Simulation of Censored Data
set.seed(123456789)
N <- 500
a <- 2
b <- -3
x <- runif(N)
u <- rnorm(N)
y_star <- a + b * x + u
# y <- pmax(y_star, 0)
y <- ifelse(y_star > 0, y_star, 0)
lm1 <- lm(y ~ x)
lm1$coefficients[2]
## x
## -2.026422
lm(y[x < 0.6] ~ x[x < 0.6])$coefficients[2]
## x[x < 0.6]
## -2.993644
## [1] 291
## [1] 291
glm(y > 0 ~ x, family = binomial(link = "probit"))$coefficients
## (Intercept) x
## 2.015881 -3.013131
# 6.2.5 Tobit estimator in R ----
f_tobit <- function(par, y, X) {
X <- cbind(1, X)
sigma <- exp(par[1]) # Use exp() to keep value positive
beta <- par[-1]
z <- (y - X %*% beta)/sigma
log_lik <- sum((y == 0) * log(pnorm(z)) +
(y > 0) * (log(dnorm(z)) - log(sigma)))
# Return negative because we are minimizing
return(-log_lik)
}
par1 <- c(0, lm1$coefficients)
a1 <- optim(par = par1, fn = f_tobit, y = y, X = x)
# sigma
exp(a1$par[1])
##
## 0.9980347
## (Intercept) x
## 2.010674 -3.012778
# Check against AER
AER::tobit(y ~ x)
##
## Call:
## AER::tobit(formula = y ~ x)
##
## Coefficients:
## (Intercept) x
## 2.011 -3.013
##
## Scale: 0.9979
6.4.2 Simulation of a selection model
library(mvtnorm)
set.seed(123456789)
N <- 100
a <- 6
b <- -3
c <- 4
d <- -5
mu <- c(0, 0)
Sigma <- rbind(c(1, 0.5), c(0.5, 1))
df <-
tibble(x = runif(N),
z = runif(N),
u = rmvnorm(N, mean = mu, sigma = Sigma),
y = ifelse(c + d*z + u[, 1] > 0, a + b * x + u[, 2], 0))
# OLS model
lm1 <- lm(y ~ x, data = df)
lm2 <- update(lm1, subset = z < 0.6)
glm1 <- glm(y > 0 ~ z, family = binomial(link = "probit"), data = df)
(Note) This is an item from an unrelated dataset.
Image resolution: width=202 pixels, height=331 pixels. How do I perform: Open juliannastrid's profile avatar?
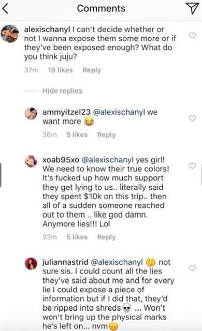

stargazer(list(lm1, lm2, glm1), type = "text", keep.stat = c("n", "rsq"))
##
## ==========================================
## Dependent variable:
## -----------------------------
## y y > 0
## OLS probit
## (1) (2) (3)
## ------------------------------------------
## x -1.314* -3.358***
## (0.741) (0.517)
##
## z -4.905***
## (1.150)
##
## Constant 4.397*** 6.039*** 4.025***
## (0.426) (0.301) (0.869)
##
## ------------------------------------------
## Observations 100 64 100
## R2 0.031 0.405
## ==========================================
## Note: *p<0.1; **p<0.05; ***p<0.01
Heckman estimator in R
f_heckman <- function(par, y, X_in, Z_in = X_in) {
X <- cbind(1, X_in)
Z <- cbind(1, Z_in)
rho <- exp(par[1])/(1 + exp(par[1]))
# This is the sigmoid function.
# Note that in fact rho is between -1 and 1
k <- dim(X)[2]
beta <- par[2:(2 + k -1)]
gamma <- par[(2 + k):length(par)]
Xb <- X %*% beta
Zg <- Z %*% gamma
Zg_adj <- (Zg + rho * (y - Xb))/((1 - rho^2)^(.5))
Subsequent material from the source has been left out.